## Your assignment
Copy the items verbatim, beginning at the line containing "Identify the location of x-tick-label: 600." and ending at the line containing "The image size is (1080, 489).".

[Pixel coordinate grounding data]
+ + +
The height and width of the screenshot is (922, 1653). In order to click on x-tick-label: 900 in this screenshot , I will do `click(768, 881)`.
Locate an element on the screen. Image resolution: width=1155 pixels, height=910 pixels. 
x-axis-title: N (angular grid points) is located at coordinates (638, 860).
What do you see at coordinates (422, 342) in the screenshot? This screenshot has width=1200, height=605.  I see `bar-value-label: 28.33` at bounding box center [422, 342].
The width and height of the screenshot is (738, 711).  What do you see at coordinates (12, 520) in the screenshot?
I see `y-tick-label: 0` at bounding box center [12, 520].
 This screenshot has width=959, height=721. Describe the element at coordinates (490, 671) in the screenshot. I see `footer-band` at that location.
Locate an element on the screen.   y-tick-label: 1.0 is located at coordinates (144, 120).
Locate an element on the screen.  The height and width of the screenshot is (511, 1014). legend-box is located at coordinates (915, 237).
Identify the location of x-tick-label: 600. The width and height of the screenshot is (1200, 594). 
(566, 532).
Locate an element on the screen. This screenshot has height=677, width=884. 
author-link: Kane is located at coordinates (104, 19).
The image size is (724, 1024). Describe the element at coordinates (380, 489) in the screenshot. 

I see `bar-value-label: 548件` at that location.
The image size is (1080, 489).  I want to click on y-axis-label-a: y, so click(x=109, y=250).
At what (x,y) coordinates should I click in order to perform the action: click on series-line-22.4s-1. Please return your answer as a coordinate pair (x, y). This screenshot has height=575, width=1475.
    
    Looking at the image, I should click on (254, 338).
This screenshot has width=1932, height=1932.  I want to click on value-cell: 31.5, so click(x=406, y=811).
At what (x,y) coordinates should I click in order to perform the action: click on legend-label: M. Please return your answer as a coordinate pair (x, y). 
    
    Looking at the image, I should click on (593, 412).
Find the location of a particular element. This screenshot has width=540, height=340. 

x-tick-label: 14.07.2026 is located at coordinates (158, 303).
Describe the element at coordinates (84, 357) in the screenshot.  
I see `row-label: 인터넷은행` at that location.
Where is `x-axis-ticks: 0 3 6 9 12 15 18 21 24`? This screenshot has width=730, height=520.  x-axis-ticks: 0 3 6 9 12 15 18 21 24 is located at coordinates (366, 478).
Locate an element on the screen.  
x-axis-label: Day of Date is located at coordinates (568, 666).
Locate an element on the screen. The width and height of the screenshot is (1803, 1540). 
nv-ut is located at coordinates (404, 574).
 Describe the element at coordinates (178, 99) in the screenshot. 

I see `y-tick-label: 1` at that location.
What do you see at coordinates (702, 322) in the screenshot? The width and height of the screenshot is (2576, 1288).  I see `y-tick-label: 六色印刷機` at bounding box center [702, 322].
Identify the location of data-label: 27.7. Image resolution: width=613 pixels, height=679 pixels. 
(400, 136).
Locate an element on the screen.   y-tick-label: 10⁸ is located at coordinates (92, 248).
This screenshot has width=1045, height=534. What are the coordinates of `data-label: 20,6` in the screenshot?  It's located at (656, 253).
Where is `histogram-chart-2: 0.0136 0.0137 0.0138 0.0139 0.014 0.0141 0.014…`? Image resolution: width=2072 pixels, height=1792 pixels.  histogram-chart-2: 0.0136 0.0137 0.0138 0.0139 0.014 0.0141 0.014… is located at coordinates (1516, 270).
+ + +
## Problem solution
Identify the location of x-tick-label: 600. The width and height of the screenshot is (1200, 594). 
(566, 532).
Locate an element on the screen. This screenshot has height=677, width=884. 
author-link: Kane is located at coordinates (104, 19).
The image size is (724, 1024). Describe the element at coordinates (380, 489) in the screenshot. 

I see `bar-value-label: 548件` at that location.
The image size is (1080, 489).  I want to click on y-axis-label-a: y, so click(x=109, y=250).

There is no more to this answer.